→ TEXT EXCERPT
==================================================

As you offer your advice and research to the investors across the world, foreign institutional investors (FIIs). So, let us know about the thing that they have liked and disliked in this budget? 
Domestic investors have expectations from the budget and I usually use a term, 'Muscle Memory' to define it. Between 1991 and 2004-05, there was a trend in which a big reform was announced in every budget and that's why we sit every year with a hope that reform can be announced. But in the case of foreign investors - who have their eyes open to see what is happening - budget is a process that provides details of received money and the way it was spent and what can be the deficit. And if the deficit number goes as per the expectations then they will move ahead. However, this time there was an expectation that the finance minister in her speech may announce a big scheme to solve the problem associated with non-banking finance companies (NBFCs), power distribution companies (Discoms) and real estate sector. So, there were some expectations on these three things but it doesn't mean that such an announcement can't be made. They can intervene in these segments later. So, I don't think that it will disappoint them a lot. There are certain things like an increase in the deposit insurance coverage of the banks, which would harm big banks but can benefit the smaller ones because they are safer now and depositors will feel safe over there. Similarly, the duty change on a cigarette will have an impact on certain companies. Likewise, if import duty is increased on fan and mixer grinder then the companies that make fan and mixer grinder will be benefitted. Thus there are slight changes but overall, this budget is a neutral budget for foreign investors.

The government has announced its plans to raise Rs2.10 lakh crore through divestment, where foreign investors will play an important role. Do you think that the government will be able to meet the target, if yes, then how? What is your view on the divestment/IPO of LIC?
LIC's IPO is essential to meet the divestment target of Rs2.10 lakh crore. How the government spends? It takes tax from someone and then spends it on someone. I have said that the expenditure to GDP ratio is increasing in FY21 as well then where the money is coming from? If you are collected tax from someone and then spend it then it will have minimal impact on the growth but if the government is spending after offloading its assets then, it is termed as counter-cyclical buffer. This is a process in which you are reviving the economy by spending the money that is raised by selling your assets. So, they have a thrust on non-tax resources for FY21, which is essential, so it has a macro-background.

As far as LIC's IPO is concerned and the government will be able to do it or not then I would like to say that this is a stretched target because the company is very big and you will take several months to make it ready for the IPO. The investment bankers who will be appointed will have to make the company ready for it and in the process, they will have to correct the disclosure norms of the insurance company. Before this, there is a need to turn LIC into a company which will require legislative changes and it will have to face opposition and several unions will also oppose the proposal. This is a bug policy statement and shows the government's resolve that it can take tuff decisions as the company with an asset size of 36-40 lakh crore can be a cash cow for the entire establishment. It will benefit several people. Listing it will need disclosure like today they present an annual report but post listing they will have to explain in a quarter. Improvement in disclosures will end the benefit of those who are reaping its benefits. Thus it is a big policy initiative. Possibly it may happen in 12 months or may not. But the fact is that it was announced and the government is increasing its expenditure through this sale. These two things are positive steps.

==================================================

→ EXTRACTED ENTRIES
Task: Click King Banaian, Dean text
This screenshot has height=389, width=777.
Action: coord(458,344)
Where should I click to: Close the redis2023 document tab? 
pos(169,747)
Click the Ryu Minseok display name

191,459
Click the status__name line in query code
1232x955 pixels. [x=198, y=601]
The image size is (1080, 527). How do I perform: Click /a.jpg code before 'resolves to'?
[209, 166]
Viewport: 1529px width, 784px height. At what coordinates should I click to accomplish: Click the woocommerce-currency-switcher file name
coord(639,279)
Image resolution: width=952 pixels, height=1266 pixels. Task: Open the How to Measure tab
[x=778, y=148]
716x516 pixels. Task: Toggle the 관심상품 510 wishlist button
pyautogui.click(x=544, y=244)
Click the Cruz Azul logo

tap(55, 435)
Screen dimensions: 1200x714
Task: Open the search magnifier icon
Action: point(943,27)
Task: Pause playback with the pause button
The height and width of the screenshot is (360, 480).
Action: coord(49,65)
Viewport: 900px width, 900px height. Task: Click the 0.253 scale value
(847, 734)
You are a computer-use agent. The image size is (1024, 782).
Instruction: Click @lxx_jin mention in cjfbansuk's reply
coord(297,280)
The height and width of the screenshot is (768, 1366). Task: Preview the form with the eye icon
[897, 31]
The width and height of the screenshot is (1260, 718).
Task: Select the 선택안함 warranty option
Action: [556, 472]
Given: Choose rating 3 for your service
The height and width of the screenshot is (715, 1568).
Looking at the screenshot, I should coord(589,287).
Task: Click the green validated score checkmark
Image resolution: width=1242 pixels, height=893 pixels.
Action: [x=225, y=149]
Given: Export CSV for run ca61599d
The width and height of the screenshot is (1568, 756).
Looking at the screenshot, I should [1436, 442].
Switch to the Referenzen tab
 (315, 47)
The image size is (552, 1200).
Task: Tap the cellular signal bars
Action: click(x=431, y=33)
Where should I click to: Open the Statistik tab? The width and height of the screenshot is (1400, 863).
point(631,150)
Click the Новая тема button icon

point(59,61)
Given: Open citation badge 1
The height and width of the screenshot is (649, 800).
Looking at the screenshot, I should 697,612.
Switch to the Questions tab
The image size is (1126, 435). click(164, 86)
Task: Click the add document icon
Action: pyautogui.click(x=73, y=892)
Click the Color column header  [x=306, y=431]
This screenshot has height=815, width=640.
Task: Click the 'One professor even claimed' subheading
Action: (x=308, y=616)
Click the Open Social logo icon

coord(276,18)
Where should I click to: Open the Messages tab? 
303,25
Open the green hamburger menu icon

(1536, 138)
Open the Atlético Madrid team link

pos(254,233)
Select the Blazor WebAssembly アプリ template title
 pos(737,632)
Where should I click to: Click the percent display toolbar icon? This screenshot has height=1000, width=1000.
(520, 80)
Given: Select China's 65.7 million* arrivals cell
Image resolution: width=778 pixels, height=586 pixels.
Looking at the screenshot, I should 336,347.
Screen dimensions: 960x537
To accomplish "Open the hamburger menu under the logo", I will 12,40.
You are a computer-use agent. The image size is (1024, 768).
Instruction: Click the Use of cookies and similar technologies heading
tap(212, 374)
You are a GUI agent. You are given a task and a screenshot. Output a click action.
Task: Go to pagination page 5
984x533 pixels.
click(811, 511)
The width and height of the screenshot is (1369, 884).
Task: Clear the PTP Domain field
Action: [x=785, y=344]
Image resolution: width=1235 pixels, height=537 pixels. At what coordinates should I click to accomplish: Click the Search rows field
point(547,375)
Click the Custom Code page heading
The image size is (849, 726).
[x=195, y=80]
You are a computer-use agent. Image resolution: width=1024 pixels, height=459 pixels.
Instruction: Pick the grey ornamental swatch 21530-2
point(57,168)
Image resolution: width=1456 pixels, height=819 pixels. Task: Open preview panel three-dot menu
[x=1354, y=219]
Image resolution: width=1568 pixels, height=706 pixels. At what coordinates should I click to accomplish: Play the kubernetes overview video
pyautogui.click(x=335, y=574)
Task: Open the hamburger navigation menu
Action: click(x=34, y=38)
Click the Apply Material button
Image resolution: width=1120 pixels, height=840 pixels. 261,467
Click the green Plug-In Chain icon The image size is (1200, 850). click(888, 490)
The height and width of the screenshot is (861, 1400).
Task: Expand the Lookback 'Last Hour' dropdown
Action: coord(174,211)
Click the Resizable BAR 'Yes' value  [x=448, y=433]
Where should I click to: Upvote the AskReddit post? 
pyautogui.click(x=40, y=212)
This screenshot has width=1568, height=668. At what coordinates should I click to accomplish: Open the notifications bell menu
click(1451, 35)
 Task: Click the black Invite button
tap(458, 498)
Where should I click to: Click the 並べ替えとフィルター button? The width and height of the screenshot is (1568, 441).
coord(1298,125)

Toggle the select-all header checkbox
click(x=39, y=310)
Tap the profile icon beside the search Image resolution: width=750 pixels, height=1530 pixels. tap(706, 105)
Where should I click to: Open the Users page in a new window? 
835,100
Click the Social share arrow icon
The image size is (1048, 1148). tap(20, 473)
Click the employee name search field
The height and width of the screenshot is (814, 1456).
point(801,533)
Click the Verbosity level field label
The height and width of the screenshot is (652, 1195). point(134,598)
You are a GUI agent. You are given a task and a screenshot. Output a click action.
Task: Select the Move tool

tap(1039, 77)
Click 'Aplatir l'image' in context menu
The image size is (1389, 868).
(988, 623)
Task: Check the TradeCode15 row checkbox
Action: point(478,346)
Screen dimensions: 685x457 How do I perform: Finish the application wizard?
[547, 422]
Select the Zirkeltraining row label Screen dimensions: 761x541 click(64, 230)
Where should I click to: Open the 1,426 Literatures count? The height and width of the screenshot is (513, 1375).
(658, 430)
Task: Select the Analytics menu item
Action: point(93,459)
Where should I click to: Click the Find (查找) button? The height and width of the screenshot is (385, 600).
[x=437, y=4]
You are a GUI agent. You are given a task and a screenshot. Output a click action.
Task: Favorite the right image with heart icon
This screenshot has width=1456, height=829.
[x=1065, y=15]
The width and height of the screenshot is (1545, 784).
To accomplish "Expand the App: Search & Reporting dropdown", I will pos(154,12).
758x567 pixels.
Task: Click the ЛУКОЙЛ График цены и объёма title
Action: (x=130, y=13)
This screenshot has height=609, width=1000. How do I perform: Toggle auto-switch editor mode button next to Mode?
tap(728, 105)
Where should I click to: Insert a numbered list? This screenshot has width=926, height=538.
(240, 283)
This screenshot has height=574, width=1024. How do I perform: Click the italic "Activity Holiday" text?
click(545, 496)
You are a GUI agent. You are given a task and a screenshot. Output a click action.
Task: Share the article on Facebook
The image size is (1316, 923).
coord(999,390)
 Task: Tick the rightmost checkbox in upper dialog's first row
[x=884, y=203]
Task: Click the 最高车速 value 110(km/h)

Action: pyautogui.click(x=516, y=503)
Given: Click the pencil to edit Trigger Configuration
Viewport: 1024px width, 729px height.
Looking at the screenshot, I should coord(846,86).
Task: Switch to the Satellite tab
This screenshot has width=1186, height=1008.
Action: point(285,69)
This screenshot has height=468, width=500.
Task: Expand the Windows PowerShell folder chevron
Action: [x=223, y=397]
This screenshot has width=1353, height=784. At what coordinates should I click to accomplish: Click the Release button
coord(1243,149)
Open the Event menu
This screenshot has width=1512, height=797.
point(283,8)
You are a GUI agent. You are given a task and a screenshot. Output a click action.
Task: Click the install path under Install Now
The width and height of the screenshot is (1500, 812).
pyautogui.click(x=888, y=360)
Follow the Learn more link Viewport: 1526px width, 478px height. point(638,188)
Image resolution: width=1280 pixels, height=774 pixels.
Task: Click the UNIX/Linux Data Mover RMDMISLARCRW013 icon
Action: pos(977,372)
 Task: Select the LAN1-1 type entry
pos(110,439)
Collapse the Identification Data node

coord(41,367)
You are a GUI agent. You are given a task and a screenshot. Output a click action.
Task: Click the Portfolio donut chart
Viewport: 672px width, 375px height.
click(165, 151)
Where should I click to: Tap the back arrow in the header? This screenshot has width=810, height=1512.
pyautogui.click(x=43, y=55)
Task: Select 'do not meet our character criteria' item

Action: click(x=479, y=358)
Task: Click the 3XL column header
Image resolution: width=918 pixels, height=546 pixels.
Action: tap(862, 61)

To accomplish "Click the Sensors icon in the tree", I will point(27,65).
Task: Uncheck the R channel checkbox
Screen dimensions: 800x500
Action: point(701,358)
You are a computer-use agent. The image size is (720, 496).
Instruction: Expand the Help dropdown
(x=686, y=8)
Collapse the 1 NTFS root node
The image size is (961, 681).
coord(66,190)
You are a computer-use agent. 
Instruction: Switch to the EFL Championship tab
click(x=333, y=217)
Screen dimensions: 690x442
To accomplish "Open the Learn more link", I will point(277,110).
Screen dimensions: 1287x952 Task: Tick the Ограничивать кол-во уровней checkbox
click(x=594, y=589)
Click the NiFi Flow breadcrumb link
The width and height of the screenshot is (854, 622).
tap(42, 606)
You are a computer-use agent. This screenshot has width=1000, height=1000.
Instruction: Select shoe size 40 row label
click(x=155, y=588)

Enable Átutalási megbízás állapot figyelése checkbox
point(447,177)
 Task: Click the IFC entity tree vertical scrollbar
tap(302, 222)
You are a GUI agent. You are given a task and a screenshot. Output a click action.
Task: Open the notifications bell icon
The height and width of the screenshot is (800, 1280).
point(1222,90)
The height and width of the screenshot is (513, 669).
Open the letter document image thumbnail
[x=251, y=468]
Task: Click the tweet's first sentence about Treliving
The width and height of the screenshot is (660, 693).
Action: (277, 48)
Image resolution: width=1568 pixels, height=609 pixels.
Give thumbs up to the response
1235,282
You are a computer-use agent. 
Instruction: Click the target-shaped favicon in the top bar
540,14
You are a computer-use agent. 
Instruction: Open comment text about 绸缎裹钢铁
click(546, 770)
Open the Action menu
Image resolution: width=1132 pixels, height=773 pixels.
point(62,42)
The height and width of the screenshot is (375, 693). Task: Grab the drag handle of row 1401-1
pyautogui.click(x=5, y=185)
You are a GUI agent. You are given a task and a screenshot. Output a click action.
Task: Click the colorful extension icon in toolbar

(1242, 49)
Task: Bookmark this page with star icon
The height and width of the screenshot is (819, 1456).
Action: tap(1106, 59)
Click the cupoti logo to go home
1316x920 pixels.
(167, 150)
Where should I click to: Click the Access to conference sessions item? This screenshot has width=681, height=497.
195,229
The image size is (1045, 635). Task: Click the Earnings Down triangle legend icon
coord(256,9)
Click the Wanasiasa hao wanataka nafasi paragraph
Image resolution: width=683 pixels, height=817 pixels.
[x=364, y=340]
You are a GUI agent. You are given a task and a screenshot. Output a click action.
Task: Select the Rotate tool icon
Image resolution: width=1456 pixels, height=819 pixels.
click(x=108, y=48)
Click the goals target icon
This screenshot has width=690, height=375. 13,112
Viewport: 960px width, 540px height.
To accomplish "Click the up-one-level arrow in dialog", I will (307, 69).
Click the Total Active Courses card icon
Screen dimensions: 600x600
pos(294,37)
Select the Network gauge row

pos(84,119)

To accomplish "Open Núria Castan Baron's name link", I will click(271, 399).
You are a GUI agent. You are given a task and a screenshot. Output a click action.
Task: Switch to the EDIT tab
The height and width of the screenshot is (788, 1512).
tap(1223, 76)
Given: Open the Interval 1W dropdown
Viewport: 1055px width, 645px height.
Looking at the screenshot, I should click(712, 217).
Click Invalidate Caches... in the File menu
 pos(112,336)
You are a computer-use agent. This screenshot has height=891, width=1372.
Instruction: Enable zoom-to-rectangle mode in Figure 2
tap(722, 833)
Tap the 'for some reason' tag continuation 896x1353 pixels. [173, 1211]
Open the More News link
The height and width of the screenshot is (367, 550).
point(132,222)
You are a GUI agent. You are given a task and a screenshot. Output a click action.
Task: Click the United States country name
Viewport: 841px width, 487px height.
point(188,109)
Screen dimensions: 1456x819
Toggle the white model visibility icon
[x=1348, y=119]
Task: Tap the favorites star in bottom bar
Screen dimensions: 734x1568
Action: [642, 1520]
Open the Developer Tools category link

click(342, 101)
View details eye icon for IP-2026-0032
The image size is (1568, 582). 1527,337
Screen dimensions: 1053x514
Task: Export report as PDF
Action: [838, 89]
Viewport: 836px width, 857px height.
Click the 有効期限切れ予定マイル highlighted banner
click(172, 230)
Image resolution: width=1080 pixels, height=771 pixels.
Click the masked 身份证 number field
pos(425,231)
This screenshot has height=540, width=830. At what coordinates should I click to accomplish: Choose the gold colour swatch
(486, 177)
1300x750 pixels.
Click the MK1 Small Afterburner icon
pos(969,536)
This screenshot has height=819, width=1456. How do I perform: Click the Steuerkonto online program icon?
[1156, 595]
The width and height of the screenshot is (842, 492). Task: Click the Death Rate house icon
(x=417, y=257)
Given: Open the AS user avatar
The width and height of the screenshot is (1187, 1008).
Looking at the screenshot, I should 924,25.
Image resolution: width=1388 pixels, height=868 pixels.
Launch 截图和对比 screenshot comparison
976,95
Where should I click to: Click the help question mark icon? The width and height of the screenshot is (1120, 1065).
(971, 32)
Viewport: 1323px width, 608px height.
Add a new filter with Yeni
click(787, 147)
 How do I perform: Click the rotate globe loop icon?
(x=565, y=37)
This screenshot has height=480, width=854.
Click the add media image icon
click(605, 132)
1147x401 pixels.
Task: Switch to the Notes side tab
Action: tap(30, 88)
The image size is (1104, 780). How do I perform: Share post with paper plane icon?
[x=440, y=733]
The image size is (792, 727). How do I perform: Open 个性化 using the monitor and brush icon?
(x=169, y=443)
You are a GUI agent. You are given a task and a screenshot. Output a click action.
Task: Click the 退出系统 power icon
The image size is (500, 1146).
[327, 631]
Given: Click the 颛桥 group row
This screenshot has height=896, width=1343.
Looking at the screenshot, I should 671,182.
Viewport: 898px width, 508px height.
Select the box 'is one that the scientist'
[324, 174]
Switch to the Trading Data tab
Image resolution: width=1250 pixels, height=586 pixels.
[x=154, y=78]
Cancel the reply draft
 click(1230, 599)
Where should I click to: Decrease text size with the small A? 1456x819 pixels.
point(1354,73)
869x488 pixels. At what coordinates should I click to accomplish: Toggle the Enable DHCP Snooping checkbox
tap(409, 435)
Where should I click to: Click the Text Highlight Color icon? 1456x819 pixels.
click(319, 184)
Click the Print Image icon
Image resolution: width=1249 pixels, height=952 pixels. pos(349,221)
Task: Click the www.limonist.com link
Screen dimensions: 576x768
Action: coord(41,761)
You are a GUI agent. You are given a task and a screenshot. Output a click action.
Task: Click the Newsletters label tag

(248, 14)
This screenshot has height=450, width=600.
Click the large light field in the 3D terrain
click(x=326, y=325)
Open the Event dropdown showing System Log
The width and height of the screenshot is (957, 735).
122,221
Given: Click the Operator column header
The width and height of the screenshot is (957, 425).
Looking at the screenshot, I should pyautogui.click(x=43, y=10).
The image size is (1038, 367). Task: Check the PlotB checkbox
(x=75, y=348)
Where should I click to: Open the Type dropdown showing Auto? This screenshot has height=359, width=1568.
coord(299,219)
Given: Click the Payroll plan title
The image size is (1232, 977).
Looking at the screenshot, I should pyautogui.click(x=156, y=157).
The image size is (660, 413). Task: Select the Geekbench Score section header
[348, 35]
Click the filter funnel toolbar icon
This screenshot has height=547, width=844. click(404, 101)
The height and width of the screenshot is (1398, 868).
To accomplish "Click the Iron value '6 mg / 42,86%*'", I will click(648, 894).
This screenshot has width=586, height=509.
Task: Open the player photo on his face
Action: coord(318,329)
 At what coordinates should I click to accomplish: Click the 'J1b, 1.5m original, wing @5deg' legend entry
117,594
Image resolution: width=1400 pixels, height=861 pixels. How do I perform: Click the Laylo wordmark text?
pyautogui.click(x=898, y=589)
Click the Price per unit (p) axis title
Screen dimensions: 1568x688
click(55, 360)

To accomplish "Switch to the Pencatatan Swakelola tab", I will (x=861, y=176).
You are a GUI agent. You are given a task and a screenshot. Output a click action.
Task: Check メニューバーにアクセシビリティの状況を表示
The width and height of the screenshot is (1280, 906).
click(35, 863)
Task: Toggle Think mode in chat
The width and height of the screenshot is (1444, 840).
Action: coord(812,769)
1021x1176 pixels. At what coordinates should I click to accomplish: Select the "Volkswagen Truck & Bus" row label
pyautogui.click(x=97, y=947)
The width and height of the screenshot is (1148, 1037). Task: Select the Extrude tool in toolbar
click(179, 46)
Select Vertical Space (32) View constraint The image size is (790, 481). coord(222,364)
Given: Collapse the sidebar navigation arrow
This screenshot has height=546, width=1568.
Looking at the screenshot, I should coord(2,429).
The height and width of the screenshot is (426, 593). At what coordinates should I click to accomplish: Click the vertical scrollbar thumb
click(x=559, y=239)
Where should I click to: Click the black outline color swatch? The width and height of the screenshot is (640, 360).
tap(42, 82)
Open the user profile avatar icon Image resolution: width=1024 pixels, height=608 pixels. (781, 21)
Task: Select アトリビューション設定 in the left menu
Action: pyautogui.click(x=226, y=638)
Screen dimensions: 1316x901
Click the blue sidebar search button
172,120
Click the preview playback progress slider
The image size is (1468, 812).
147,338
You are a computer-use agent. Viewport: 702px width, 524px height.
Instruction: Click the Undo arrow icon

==================================================

→ WRITTEN TASKS
1: From the budget interview, copy word for word the passage starting with "The government has" and going on through "divestment/IPO of LIC?".
2: In the budget interview, what term does the speaker use to describe domestic investors' expectations from the budget?

→ COMPLETED EXERCISE
1:
The government has announced its plans to raise Rs2.10 lakh crore through divestment, where foreign investors will play an important role. Do you think that the government will be able to meet the target, if yes, then how? What is your view on the divestment/IPO of LIC?

2: 'Muscle Memory'